When three men, a Frenchman, an Italian, and a Jew were condemned to be executed, their captors told them that they had the right to have a final meal before the execution. They asked the Frenchman what he wanted. “Give me some good French wine and French bread,” he requested. So they gave it to him, he ate and drank, and then they executed him.

Next was the Italian’s turn. Give me a big plate of pasta,” said the Italian. So they brought it to him, he ate it, and then they executed him. Now it was the turn of the Jew. “I want a big bowl of strawberries,” said the Jew. The captors look at each other and chorused, “Strawberries!!! They aren’t even in season!” And the Jew said, “So, I’ll wait.”

Thursday 4 February 2016

The Wrong Book

A guy stormed into the Library fuming, slammed a book on the librarian’s desk and screamed, “What type of a stupid book is this? It is just full of names and dates!” And the librarian said calmly, “So you are the jerk who took our attendance register!”

Wednesday 3 February 2016

Applying Bankruptcy

A parishioner cried to his Priest, “I just can’t take it anymore! No matter how hard I try, I just can’t seem to put bread on the table!” And the Priest said to him, “Listen closely to what I am going to tell you. Go to a quiet place outdoors where you can spend some time with the Lord. Sit down with the Bible in front of you and let the wind turn the pages, while you close your eyes and think about the Lord. When you open your eyes, see what page the Bible is opened to, and there you will find your message.”

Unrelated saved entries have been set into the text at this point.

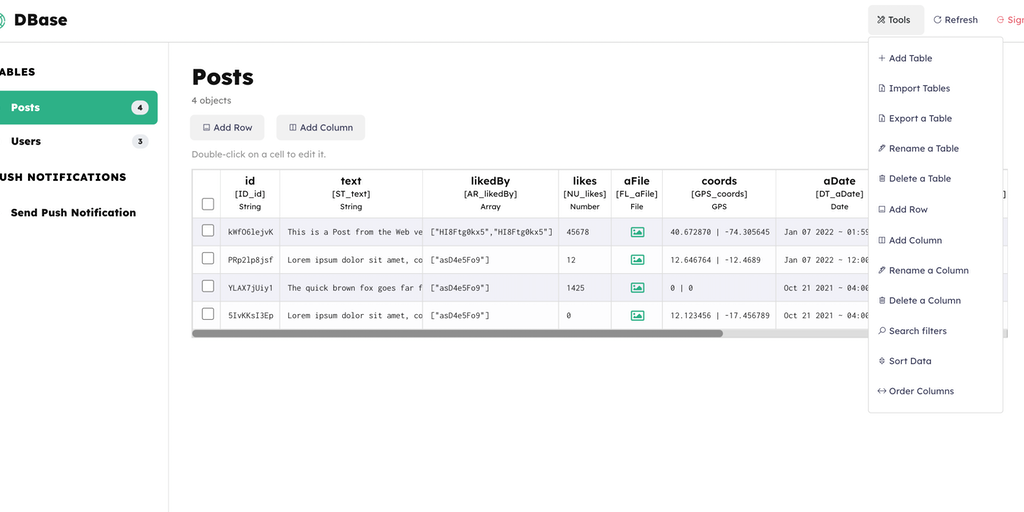The image size is (1024, 512).
Task: Toggle the select-all checkbox in table header
Action: (x=208, y=204)
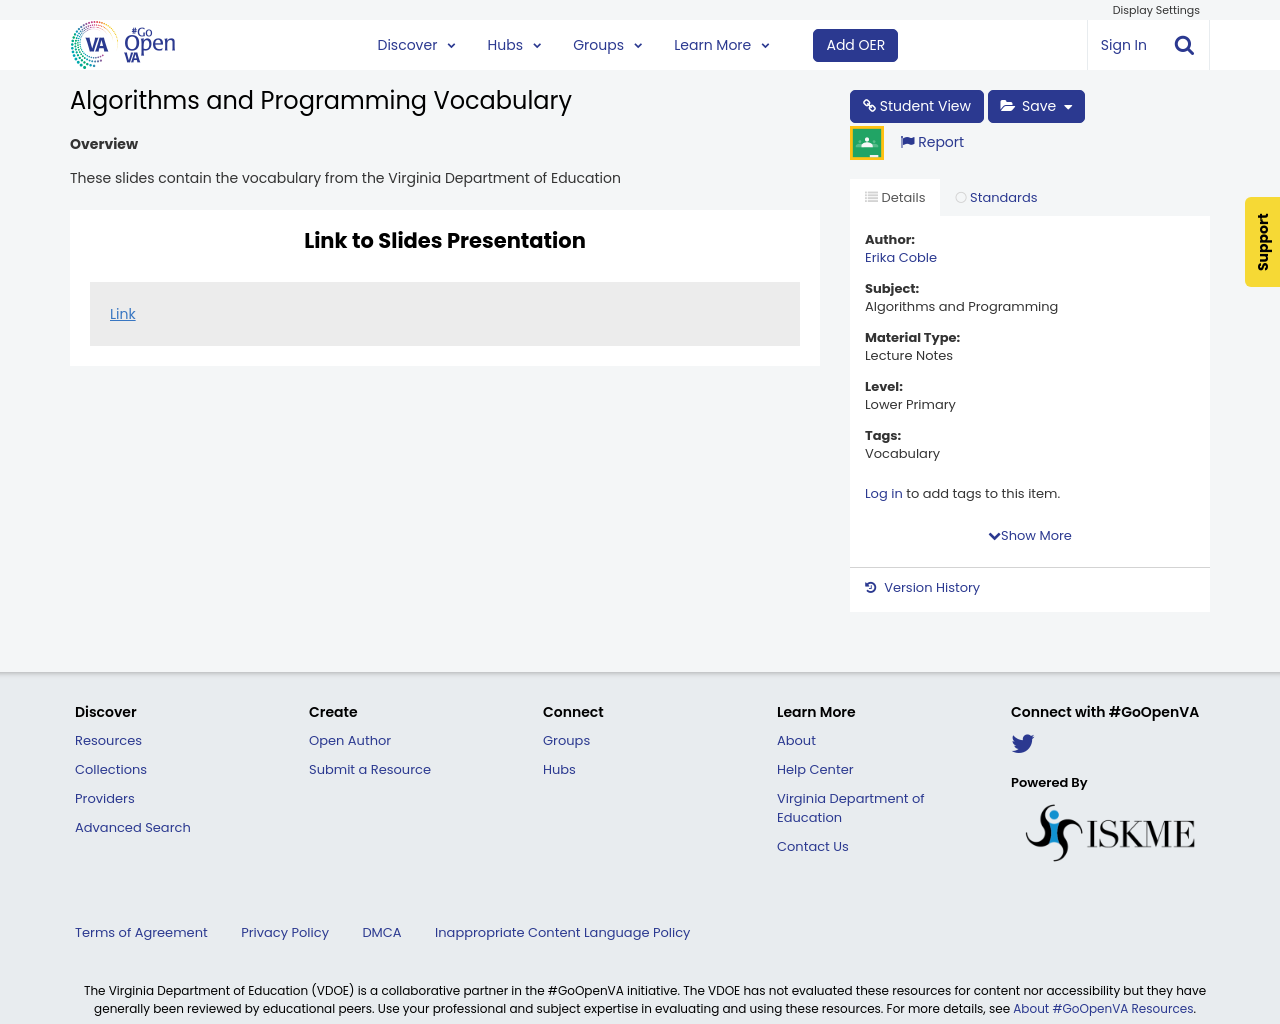Screen dimensions: 1280x1024
Task: Click the Student View link icon
Action: coord(868,105)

Three months later the Priest was walking up the church steps when he spotted the parishioner speeding by in a brand new Lexus. “Hey!” screamed the priest incredulously. “What happened? Let me hear your story!” And the parishioner said, “Well, it was just as you said. I sat in a quiet place, closed my eyes, and when I opened them the answer was right in front of me. It was opened to Chapter 11!”

Tuesday 2 February 2016

When May I Earn My Living?

As soon as the judge took his seat and the accused put in the box, the judge announced, “John Jones, for breaking into a house in the middle of the night, I hereby sentence you to two years in prison.” And John Jones immediately pleaded, “But your honour, the last time I was here in your court you sentenced me to a year in jail for breaking into a house in the middle of the day! If not in the middle of the night, and not in the middle of the day, just when am I supposed to earn my living?”